I’d say do the advance work for a few reasons:

–If it comes up, it shows the customer you’re interested in the details. & We all know it’s the small details that make up the big picture.
–You might save yourself a lot of work. Why chase after the location manager when you know this person has to get approval from someone else?
–It looks a bit better when you walk into an office & ask for “John Smith” vs. “Hi, who handles the building maintenance for construction issues?”
–You can do an advance call the day before & make sure that person will be in vs. a blind drop & they are out.
–It will add just that little bit of an edge in confidence, even if you already have plenty to spare, more can’t hurt (just don’t come off like an arrogant prick).

As for brochures, again - don’t get wrapped up in having the most polished brochures out there if that’s going to hold you up from making the calls or visits.

You can work on getting all that ramped up as you go along & you may even try to ask the contact “Do you really do care to have the packet or is it’s just the biz card you’re interested in?”

I’d also try to constantly rework your website with fresh info or project photos; that is, if you have a site. You have to think of a website as more like your electronic business card & while I don’t have one, I am somewhat in the process of building one with some traded out work I did a few months ago.


#9

Good points RanchHand. I do have some pretty good marketing pieces that we use for the trade shows. Last winter I did develop a website for us - www.otterskin.com - and try to keep it up to date as much as possible.

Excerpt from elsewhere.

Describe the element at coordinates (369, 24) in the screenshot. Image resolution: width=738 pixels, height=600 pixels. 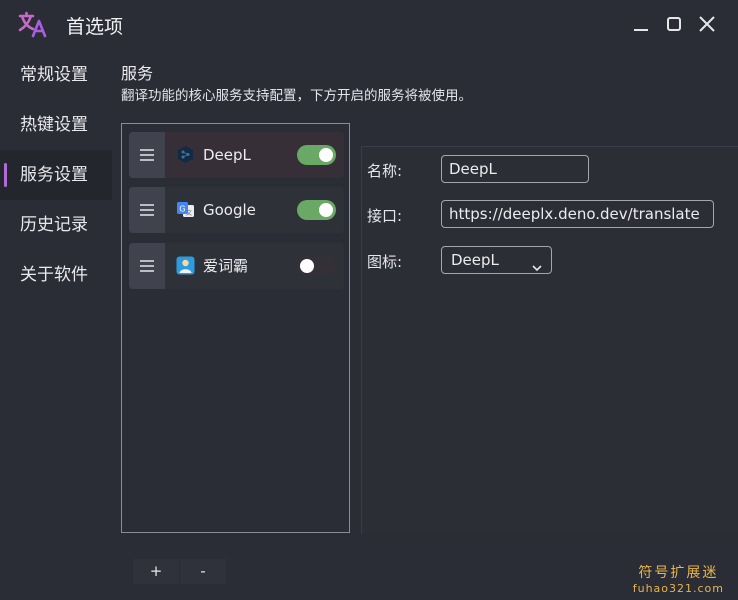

It sounds like you are a proponent of cold calling. What has been your experience with them? Do you find that you get X number of jobs from every X doors you knock on? I’ve also read several posts here from people that are adamantly against cold calling. If you’re reading this (and your name isn’t RanchHand) and are against the cold calling, I’d be interested in hearing why.

Thanks.


#10

I think cold calling on franchises and large companies such as walmarts is a good idea.There are several others but I used walmarts as an example because I havent ever been in one when it was raining “that wasn’t leaking”.


#11

I looked @ your site & it’s just about right… no real complaints.

I would suggest you take your reference page (not the testimonials page, but the one with links to photos) & somehow group together all of the Red Lobster’s in an added area by listing something like

14 different Red Lobster stores
8 different Olive Garden stores
7 different xyz businesses

etc.

I would also try to go back to each of these shops for outside photos so you have a photo link for EACH one & one thing I’ve found works well for me is to have a handshake photo with each customer - it looks good to have a pic of the project, but even better to have one with the customer essentially saying “Yup, my project & I approve.”